Nos comentários, familiares criticaram a alteração. “Quem tem família longe não pode nem ter mais imail (e-mail) sendo que cartas demora uma eternidade para ser entregue”, escreveu uma familiar.
A Ponte entrou no site do projeto nesta segunda-feira (29/7). Uma mensagem avisa que cada preso pode receber apenas uma mensagem por mês.
O texto informa que as mensagens serão impressas e entregues ao reeducando. Quem envia a mensagem será informado por e-mail de que a comunicação ocorreu, mas não receberá um retorno do preso.
Detentos em hospitais de custódia e tratamento psiquiátrico são exceções. O grupo pode receber uma mensagem por semana.
Famílias protestam
Eliane Silva destaca que o Conexão, diferente de cartas e telegramas, é um serviço gratuito. “Não é tão barato no Correio. O selo está caro. Às vezes tem que mandar algo urgente e paga mais caro pela carta registrada”, comenta. O custo de uma carta registrada é de cerca de R$ 18.
Há oito meses, o marido da cabeleireira foi transferido do Centro de Detenção Provisória de Pinheiros, na zona oeste da capital, para uma unidade a mais de 600 quilômetros. A distância e a mudança no projeto prejudicaram a comunicação.
Outra familiar de preso, que pediu para não ser identificada, diz que o formato antigo do Conexão Familiar era uma forma de ter notícias rápidas. Quando não conseguia visitar o parente preso, era por esse canal que recebia notícias. Ela diz que não manda cartas por causa da demora. “Às vezes, precisamos de um retorno rápido, por exemplo, saber o que ele está precisando pra mandar no jumbo [alimentos e itens de higiene enviados por familiares para suprir o que o Estado não fornece nas prisões]”, comenta.
“Essa SAP só prejudica. Não facilita em nada”, afirma a esposa de um preso. O marido dela está preso há três anos e meio. Durante todo esse período, a família se comunicou pela Conexão. “[A mudança] me afetou demais porque não é sempre que podemos visitar e agora ficamos sem notícia”, conta.
O mesmo drama vive a família de um detento que cumpre pena na Penitenciária Flórida Paulista, no interior do estado. Era por meio deste contato que ela conseguia avisar ao marido sobre a saúde e o desenvolvimento dos dois filhos de um e três anos.

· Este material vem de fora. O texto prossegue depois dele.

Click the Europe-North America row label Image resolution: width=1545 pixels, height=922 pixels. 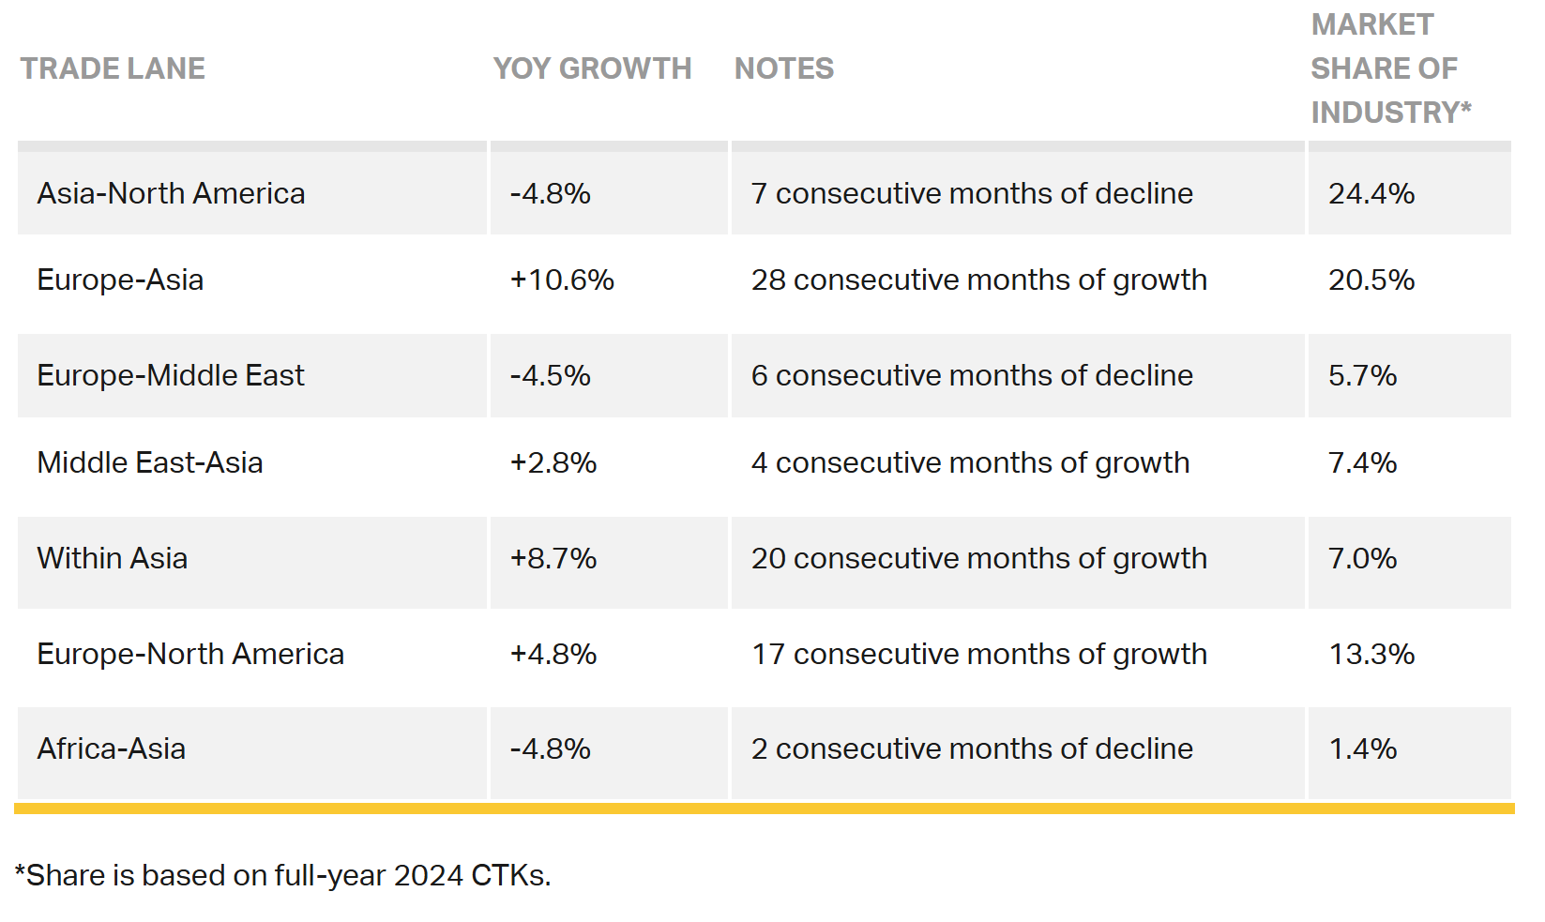pyautogui.click(x=190, y=654)
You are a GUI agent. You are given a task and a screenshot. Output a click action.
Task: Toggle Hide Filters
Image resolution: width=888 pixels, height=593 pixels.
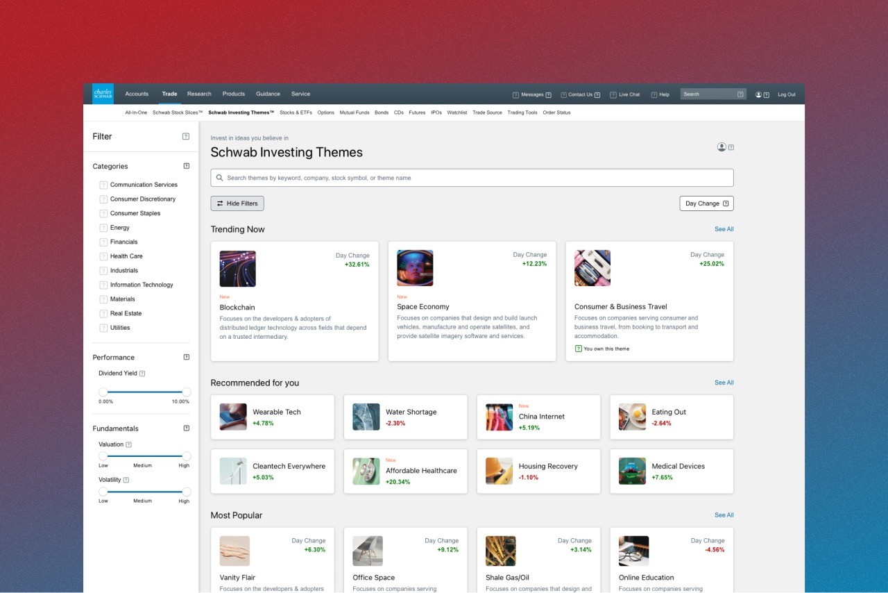(x=237, y=203)
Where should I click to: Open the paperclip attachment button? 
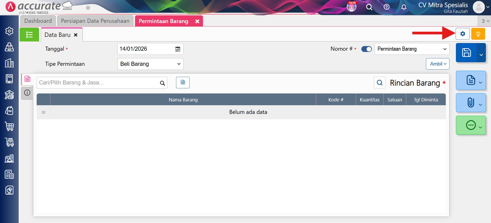470,103
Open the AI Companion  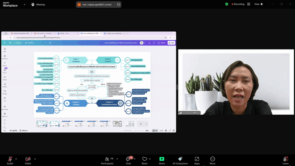(180, 159)
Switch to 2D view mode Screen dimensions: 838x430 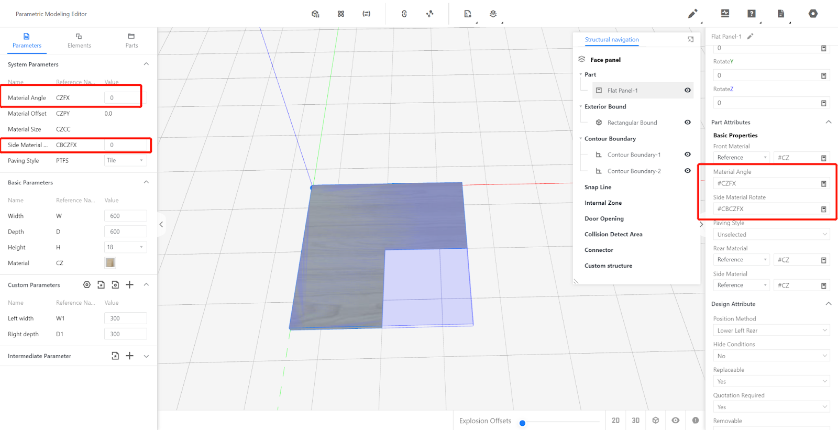click(x=615, y=421)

Cartas e telegramas são alternativas que demoram a ter resposta, conta. Já as visitas presenciais têm alto custo financeiro. O deslocamento chega a custar R$ 280, saindo da capital. É preciso desembolsar mais R$ 100 com hospedagem. O gasto impede que os dois filhos visitem o pai.
O que diz a SAP
A Ponte procurou a SAP com questionamentos sobre a mudança no programa.

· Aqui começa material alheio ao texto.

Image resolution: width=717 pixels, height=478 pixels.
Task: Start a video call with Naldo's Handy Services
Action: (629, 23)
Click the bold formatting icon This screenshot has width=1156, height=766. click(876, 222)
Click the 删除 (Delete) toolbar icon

A SAP informou que publicou no site da pasta matéria informando sobre a mudança. A postagem foi feita na última quarta-feira (24/7). O texto cita as mudanças elencadas na matéria e justifica que a alteração ocorre também pela retomada do trânsito interno de presos nas unidades prisionais.
“As mudanças são necessárias, pois também foi retomada a dinâmica de trânsito interno de presos nas unidades prisionais, o que diminuiu a disponibilidade de servidores para entregar e receber as mensagens, gerando atrasos”, diz o texto.